◆ Provided data
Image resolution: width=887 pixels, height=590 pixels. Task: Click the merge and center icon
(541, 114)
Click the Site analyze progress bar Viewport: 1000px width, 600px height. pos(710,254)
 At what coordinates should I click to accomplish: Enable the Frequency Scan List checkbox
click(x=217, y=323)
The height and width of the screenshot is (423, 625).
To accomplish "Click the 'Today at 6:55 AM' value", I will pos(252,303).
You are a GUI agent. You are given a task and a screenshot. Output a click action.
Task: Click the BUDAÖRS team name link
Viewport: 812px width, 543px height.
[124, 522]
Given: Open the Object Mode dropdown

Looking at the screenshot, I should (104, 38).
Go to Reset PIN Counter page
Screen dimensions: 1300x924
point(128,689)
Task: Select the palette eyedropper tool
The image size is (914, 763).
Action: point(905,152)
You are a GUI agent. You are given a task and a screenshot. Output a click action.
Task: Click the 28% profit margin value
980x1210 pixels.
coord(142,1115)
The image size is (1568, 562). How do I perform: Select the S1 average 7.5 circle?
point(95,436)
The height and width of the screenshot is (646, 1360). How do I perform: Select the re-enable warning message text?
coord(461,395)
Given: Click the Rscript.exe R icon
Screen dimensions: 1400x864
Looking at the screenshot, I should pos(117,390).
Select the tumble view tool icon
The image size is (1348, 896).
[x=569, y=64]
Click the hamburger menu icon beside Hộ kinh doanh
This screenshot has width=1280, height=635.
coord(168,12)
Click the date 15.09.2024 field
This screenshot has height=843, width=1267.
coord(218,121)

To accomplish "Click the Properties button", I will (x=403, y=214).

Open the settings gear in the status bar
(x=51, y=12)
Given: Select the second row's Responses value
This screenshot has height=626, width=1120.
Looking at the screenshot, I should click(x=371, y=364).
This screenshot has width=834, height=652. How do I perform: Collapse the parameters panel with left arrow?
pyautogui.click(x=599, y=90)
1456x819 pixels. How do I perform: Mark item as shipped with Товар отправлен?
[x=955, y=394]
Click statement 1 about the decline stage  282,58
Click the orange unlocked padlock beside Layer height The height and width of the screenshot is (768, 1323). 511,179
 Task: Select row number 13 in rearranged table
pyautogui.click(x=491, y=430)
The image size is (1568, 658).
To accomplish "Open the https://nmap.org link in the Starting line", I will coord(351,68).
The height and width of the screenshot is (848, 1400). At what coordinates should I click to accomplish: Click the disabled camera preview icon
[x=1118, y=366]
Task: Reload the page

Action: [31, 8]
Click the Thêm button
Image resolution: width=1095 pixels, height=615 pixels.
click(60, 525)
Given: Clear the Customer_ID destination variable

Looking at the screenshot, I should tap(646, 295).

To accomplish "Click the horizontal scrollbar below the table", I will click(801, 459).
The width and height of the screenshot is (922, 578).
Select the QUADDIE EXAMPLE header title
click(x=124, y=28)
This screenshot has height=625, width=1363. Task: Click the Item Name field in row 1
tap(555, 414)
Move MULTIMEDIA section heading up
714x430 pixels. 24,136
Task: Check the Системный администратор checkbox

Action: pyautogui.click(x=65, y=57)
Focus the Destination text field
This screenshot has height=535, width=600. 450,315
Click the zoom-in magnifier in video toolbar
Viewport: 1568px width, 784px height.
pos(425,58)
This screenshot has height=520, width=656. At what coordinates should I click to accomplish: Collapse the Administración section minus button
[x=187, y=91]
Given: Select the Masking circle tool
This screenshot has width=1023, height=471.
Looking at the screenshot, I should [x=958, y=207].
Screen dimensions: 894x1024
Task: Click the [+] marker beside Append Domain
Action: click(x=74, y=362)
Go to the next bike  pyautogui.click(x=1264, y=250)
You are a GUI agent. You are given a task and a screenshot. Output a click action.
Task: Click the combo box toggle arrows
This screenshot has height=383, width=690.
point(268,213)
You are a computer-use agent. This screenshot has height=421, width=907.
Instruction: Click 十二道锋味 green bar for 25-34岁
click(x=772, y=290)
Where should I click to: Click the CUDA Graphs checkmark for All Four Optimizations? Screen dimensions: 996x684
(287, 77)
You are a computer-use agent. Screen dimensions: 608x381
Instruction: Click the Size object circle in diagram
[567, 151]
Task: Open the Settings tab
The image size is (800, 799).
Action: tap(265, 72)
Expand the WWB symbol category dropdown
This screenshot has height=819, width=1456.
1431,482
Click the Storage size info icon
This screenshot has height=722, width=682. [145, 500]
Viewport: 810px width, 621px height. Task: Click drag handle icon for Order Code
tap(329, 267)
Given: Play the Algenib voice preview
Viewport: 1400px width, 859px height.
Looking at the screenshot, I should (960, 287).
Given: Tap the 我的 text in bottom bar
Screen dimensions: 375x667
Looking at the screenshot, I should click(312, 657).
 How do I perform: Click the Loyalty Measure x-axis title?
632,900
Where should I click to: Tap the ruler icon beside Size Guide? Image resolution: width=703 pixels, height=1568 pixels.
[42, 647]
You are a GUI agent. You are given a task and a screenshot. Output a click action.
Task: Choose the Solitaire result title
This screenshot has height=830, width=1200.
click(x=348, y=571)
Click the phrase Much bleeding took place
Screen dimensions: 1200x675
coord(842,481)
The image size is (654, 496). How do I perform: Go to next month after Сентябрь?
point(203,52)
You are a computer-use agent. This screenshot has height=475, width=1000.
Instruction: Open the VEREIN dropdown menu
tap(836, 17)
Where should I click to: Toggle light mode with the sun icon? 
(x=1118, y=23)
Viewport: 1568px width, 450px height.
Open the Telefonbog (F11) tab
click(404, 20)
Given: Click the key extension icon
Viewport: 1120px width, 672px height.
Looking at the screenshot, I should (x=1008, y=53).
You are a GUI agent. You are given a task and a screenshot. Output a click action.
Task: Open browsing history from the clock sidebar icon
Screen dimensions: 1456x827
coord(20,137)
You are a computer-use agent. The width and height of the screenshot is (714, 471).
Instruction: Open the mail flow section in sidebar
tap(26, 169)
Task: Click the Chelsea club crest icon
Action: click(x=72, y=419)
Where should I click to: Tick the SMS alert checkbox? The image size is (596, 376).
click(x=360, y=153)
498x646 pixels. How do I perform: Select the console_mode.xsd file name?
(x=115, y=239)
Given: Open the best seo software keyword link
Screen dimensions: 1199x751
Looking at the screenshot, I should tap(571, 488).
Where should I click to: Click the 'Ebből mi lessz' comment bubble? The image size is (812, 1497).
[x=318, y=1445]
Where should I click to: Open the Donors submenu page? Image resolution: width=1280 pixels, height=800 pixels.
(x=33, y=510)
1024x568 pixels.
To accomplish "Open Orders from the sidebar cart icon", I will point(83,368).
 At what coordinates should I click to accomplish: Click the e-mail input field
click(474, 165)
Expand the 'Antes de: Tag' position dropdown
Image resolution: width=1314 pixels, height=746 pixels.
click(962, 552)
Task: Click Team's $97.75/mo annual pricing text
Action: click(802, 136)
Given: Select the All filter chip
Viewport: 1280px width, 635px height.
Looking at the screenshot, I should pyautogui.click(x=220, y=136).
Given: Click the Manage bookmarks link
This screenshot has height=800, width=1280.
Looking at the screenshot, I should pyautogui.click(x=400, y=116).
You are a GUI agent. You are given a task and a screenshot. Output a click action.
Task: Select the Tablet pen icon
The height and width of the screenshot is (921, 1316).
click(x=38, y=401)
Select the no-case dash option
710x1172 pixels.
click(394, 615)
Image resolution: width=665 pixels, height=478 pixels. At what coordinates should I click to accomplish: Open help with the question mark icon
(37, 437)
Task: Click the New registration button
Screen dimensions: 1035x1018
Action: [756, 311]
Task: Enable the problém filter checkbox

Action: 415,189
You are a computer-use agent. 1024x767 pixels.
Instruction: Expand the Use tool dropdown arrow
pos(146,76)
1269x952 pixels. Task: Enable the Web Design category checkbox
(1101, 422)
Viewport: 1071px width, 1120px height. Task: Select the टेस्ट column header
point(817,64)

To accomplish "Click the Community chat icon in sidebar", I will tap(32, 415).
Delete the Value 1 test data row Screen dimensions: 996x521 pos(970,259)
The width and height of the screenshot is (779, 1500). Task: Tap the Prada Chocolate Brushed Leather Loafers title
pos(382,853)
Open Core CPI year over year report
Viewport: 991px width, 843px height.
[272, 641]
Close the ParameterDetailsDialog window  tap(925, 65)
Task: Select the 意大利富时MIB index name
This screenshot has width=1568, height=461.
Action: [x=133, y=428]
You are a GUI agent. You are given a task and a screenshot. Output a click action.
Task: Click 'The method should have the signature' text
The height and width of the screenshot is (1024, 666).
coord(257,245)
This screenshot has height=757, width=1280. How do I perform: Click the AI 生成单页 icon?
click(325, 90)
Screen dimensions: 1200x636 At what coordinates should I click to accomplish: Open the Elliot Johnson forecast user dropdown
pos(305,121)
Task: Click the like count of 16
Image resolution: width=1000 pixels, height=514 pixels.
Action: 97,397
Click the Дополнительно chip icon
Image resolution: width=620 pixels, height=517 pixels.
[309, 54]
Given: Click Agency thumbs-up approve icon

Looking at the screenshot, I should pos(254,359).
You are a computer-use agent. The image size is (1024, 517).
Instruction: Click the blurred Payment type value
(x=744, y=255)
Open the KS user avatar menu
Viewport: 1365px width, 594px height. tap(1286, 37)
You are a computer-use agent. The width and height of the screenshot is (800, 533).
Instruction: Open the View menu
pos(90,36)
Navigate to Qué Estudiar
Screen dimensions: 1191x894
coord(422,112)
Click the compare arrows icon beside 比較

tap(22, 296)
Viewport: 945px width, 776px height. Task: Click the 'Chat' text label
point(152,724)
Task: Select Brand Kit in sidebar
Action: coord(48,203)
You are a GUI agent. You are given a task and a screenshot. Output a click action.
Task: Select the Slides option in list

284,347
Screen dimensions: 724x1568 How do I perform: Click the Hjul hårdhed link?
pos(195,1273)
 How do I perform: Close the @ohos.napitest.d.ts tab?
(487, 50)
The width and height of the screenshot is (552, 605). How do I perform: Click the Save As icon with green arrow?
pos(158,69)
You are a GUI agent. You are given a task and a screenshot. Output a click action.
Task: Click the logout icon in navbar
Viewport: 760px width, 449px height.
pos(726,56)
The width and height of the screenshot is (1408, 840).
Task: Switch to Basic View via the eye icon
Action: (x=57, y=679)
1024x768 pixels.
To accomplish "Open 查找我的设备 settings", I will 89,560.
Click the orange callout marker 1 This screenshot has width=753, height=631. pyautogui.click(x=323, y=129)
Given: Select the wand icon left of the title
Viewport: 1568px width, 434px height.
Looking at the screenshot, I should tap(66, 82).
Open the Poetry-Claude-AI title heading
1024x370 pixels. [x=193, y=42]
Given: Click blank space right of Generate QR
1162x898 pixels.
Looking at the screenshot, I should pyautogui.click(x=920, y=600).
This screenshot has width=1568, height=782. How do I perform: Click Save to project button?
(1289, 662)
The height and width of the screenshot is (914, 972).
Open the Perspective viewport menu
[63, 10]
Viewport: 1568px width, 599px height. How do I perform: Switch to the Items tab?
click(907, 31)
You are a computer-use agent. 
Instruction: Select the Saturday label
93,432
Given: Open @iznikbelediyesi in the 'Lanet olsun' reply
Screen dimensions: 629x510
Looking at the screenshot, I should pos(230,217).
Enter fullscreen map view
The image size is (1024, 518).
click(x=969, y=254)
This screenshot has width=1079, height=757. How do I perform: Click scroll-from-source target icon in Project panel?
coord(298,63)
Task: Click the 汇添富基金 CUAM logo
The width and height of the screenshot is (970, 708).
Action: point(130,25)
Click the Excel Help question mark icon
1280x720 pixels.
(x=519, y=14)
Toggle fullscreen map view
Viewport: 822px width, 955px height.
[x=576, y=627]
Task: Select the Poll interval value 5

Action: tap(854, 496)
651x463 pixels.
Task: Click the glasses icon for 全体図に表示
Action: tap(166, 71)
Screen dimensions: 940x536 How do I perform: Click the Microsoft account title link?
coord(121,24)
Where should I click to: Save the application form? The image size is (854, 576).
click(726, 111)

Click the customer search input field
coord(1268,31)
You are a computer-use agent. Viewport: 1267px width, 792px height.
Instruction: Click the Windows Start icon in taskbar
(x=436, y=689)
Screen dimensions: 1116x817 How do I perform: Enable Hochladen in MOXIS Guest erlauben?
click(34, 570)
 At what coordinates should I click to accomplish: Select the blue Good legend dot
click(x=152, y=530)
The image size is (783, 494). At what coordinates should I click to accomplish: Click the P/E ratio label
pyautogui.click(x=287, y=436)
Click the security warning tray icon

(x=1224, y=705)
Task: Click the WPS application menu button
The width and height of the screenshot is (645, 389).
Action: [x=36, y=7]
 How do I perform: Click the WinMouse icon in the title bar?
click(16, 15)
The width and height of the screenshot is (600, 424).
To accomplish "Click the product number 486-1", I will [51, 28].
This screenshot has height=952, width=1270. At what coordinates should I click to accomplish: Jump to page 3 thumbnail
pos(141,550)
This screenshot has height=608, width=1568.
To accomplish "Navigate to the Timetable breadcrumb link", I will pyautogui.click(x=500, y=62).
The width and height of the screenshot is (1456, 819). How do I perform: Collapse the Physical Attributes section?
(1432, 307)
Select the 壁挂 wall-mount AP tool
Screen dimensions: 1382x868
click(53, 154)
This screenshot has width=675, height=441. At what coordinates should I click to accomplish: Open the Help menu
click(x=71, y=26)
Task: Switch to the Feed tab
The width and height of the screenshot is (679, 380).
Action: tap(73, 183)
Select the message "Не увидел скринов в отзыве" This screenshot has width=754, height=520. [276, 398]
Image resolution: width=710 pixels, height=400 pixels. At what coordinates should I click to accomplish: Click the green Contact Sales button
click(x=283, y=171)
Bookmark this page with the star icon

◆ What you are asked to do
Retype exactly the lines of the data above that fall between the line with "Given: Click the Manage bookmarks link" and the line with "Task: Select the Tablet pen icon", inclusive, and add nothing.

◆ Answer space
Given: Click the Manage bookmarks link
This screenshot has height=800, width=1280.
Looking at the screenshot, I should pyautogui.click(x=400, y=116).
You are a GUI agent. You are given a task and a screenshot. Output a click action.
Task: Select the Tablet pen icon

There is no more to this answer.